Some of the outrage by Democrats seemed part of a comedy routine. In Massachusetts, Gov. Maura Healey pledged to retaliate by gerrymandering her heavily gerrymandered state. The problem? It is already so badly gerrymandered that there are no Republican House members in the state — there haven't been any since the 1990s.
We have reached the point in our age of rage where one's hypocrisy can be openly acknowledged but then dismissed with a chuckle.
It is not cheap to lock Republicans out completely in heavily Democratic states. California Gov. Gavin Newsom (D) quickly pledged to order a new round of gerrymandering in a state where Republicans constituted roughly 40 percent of the congressional vote in 2024 but received only about 17 percent of the House seats.
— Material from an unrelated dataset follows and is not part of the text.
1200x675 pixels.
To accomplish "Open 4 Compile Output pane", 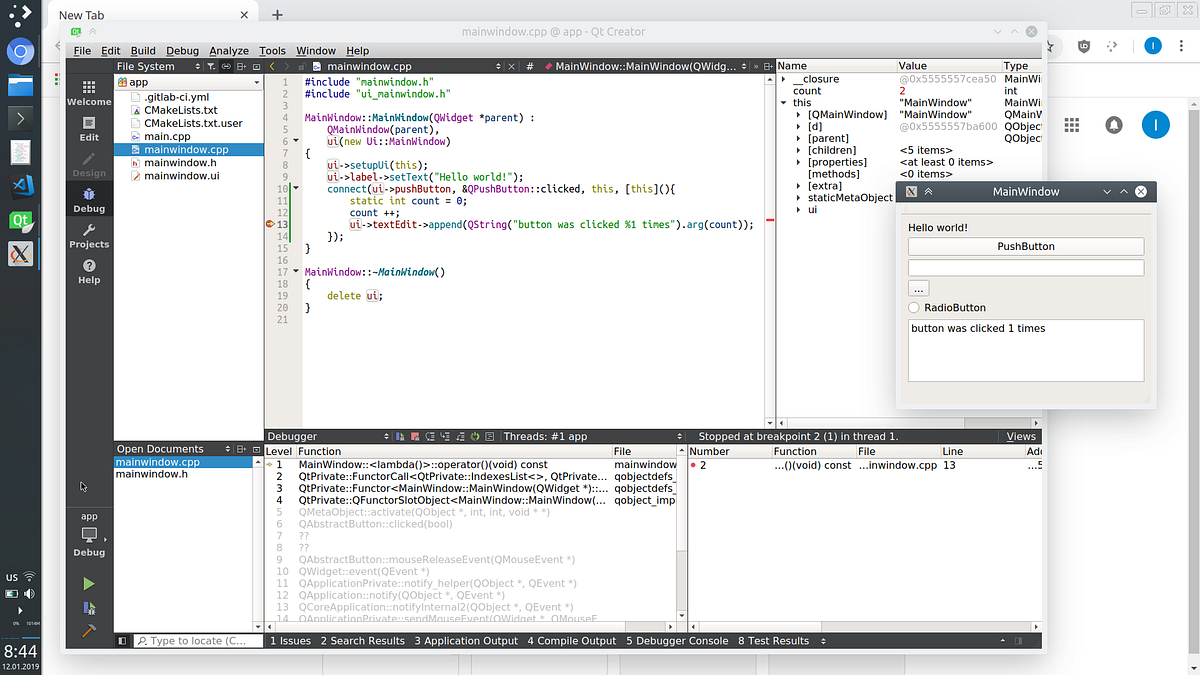I will coord(571,640).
To reduce the Republicans to near zero would require passage of a ballot proposition, costing more than $200 million, even as California faces a budget crisis and a deficit greater than $20 billion.
And that may prove to be just a fraction of the true cost.
In response to the gerrymandering, Democratic strategist James Carville seemed to call for what Texas State House Democratic Caucus Chair Gene Wu (who fled to Illinois) described as ' launching nukes at each other.'
Carville insisted that once the Democrats retake power, they should 'unilaterally add Puerto Rico and the District of Columbia as states' and pack the Supreme Court to guarantee that the Republicans can never win again.
He is not the first Democrat to openly advocate such a plan. In an October 2020 interview, Harvard law professor Michael Klarman explained how Democrats needed to use their power to enact 'democracy-entrenching legislation,' which would ensure that 'the Republican Party will never win another election.'
Perhaps you can appreciate the unintended humor there. But Professor Klarman noted that Democrats would still have to gain control of the Supreme Court to make such legislation stick.
What is striking about the Carville interview is that he was describing rigging both the legislative and judicial branches, all in the name of democracy. Carville admitted that 'in isolation,' each of these ideas may be objectionable and open 'Pandora's box.' However, when done together, they somehow become acceptable. It is akin to saying that burning a home is arson, but torching a city is urban renewal.
Nevertheless, Carville declared: 'If you want to save democracy, I think you got to do all of those things because we just are moving further and further away from being anything close to democracy.'
Again, no one listening to such unhinged ranting would fail to see the hypocrisy. What is chilling is that no one really cares. You can stack the Supreme Court and the Congress. You can gerrymander legislative and congressional maps. You can even engage in ballot cleansing by barring Republican and third-party candidates from elections. You can do all of that and still claim to be righteously defending democracy.
You can even commit the most venal acts as a form of virtue signaling … even though there is not a scintilla of virtue in what you are saying.
There may be one benefit to Carville and his counterparts in opening up Pandora's Box. In the story, Pandora released an array of evils on the world, including sorrow, disease, vice, violence, greed, madness, old age, and death. However, few recall the last thing to escape the jar and perhaps the thing that the vengeful Zeus least wanted humanity to have: hope.
It is possible that citizens will finally get fed up listening to these self-righteous hypocrites and join together to end gerrymandering once and for all. Rather than yield to our rage, reason could still prevail in this country in barring or at least limiting partisan redistricting. When we do that, these clear-cutting politicians will not have a stump to stand on.